**Work to complete**
Nothing but the lines from the one with "Choose the CSV export option" through the last line of the entries below should appear in the copy, please, and no pictures.

**Provided information**
============
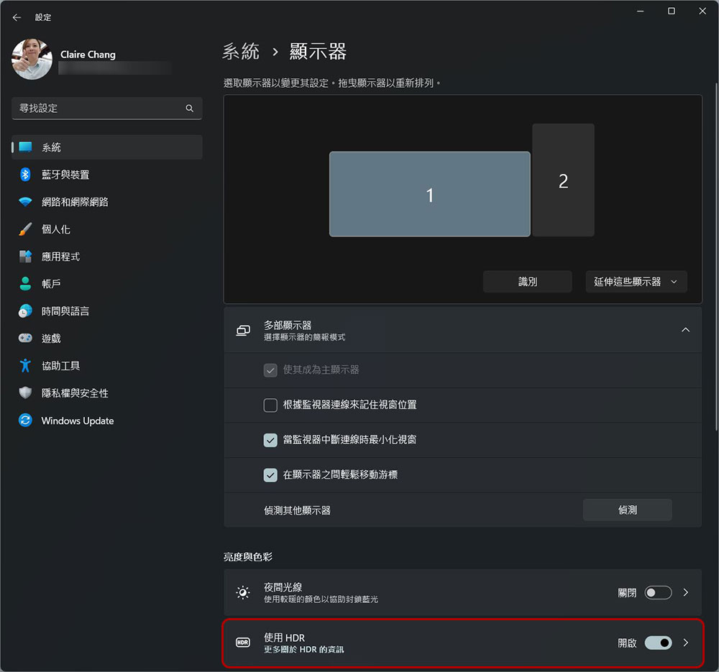
Task: Open 夜間光線 details with chevron arrow
Action: (686, 593)
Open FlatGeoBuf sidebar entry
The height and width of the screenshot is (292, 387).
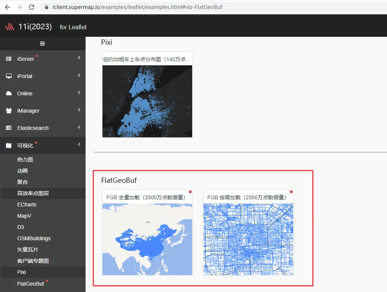coord(30,284)
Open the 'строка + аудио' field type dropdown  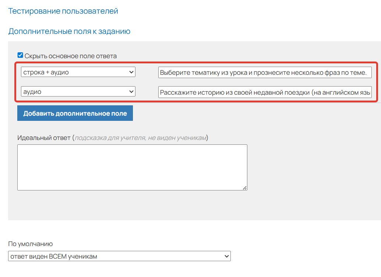pyautogui.click(x=78, y=72)
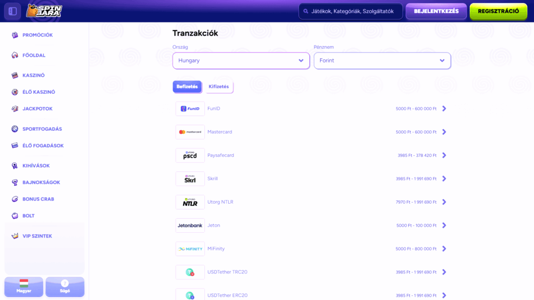Choose the Paysafecard pscd logo
Screen dimensions: 534x300
point(190,155)
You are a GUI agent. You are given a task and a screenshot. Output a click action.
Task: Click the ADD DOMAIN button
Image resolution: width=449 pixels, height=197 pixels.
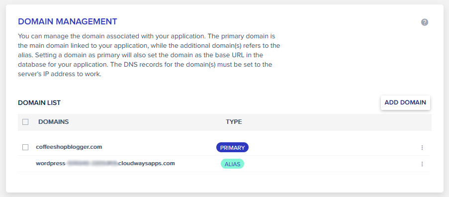pos(405,102)
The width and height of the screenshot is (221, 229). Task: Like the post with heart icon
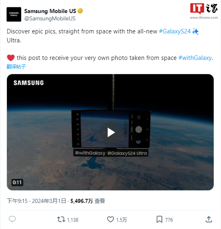coord(111,219)
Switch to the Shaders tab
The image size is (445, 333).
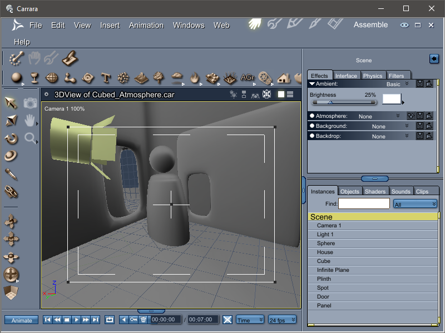[x=375, y=191]
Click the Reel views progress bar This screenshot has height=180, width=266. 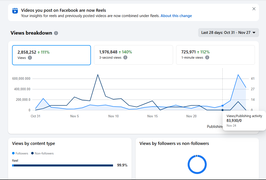(x=63, y=165)
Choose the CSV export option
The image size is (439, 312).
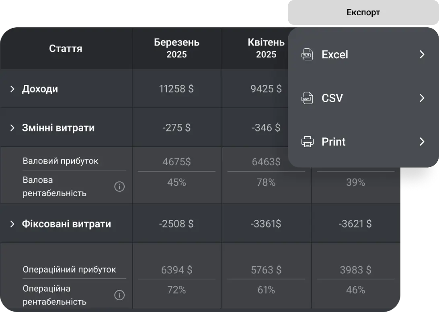point(332,98)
============
**Solution to the exercise**
Choose the CSV export option
The image size is (439, 312).
point(332,98)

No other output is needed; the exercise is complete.